▶ **Your objective**
Instruction for the entries that follow: retype exactly the lines from the line with "On Porpoise (53, 381)" to the line with "Crowder52 (711, 633)", both included, and omit all others.

Records for this exercise Start Marker

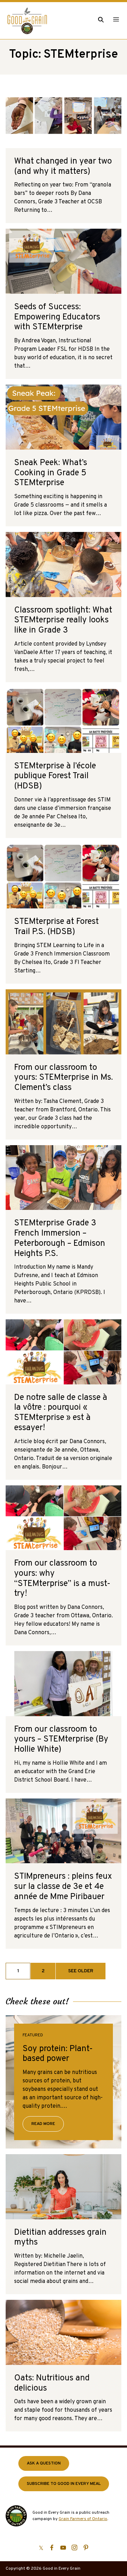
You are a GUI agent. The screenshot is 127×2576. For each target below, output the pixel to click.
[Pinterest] (86, 2547)
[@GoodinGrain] (41, 2547)
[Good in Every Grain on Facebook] (52, 2547)
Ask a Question (44, 2463)
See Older (80, 1971)
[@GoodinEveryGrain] (74, 2547)
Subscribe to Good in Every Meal (64, 2484)
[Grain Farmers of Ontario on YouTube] (63, 2547)
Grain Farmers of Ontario (83, 2519)
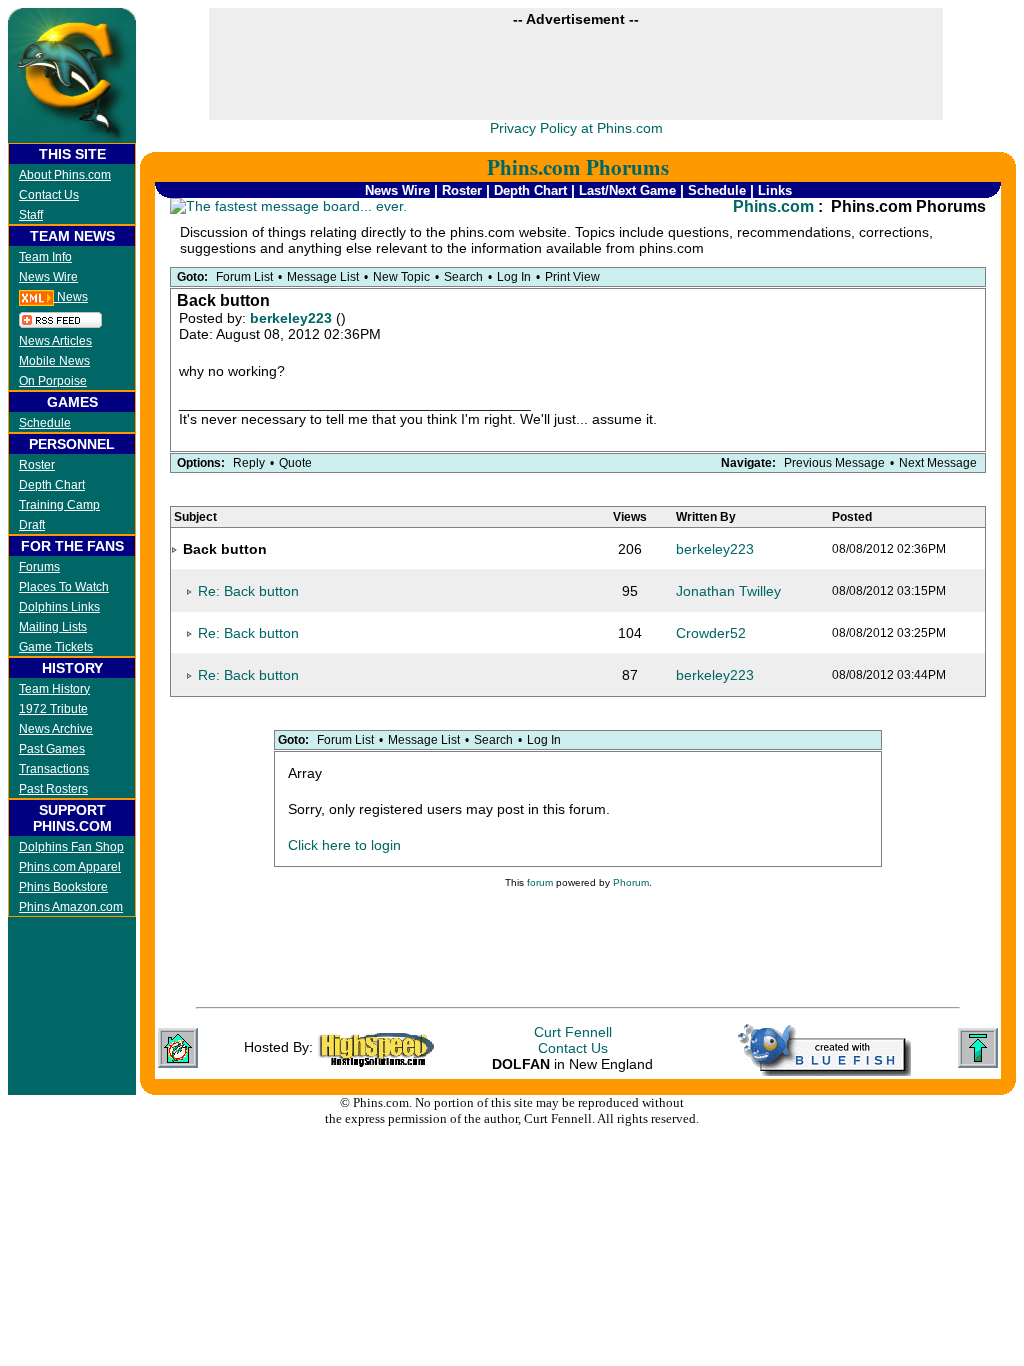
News (71, 297)
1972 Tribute (53, 709)
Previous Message (834, 463)
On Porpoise (53, 381)
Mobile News (54, 361)
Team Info (45, 257)
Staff (31, 215)
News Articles (55, 341)
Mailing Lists (53, 627)
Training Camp (59, 505)
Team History (54, 689)
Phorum (631, 882)
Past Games (52, 749)
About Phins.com (65, 175)
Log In (514, 277)
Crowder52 (711, 633)
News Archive (56, 729)
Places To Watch (64, 587)
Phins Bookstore (63, 887)
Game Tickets (56, 647)
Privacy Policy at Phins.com (576, 128)
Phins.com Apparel (70, 867)
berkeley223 (293, 318)
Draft (32, 525)
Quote (295, 463)
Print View (572, 277)
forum (540, 882)
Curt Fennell (573, 1032)
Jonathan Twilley (728, 591)
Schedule (45, 423)
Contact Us (49, 195)
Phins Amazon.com (71, 907)
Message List (323, 277)
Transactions (54, 769)
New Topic (401, 277)
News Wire (48, 277)
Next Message (938, 463)
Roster (37, 465)
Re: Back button (248, 591)
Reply (249, 463)
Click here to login (344, 845)
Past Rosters (53, 789)
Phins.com (773, 206)
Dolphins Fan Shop (71, 847)
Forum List (244, 277)
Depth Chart (52, 485)
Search (463, 277)
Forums (39, 567)
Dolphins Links (59, 607)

Records for this exercise End Marker

▶ **Response**
On Porpoise (53, 381)
Mobile News (54, 361)
Team Info (45, 257)
Staff (31, 215)
News Articles (55, 341)
Mailing Lists (53, 627)
Training Camp (59, 505)
Team History (54, 689)
Phorum (631, 882)
Past Games (52, 749)
About Phins.com (65, 175)
Log In (514, 277)
Crowder52 (711, 633)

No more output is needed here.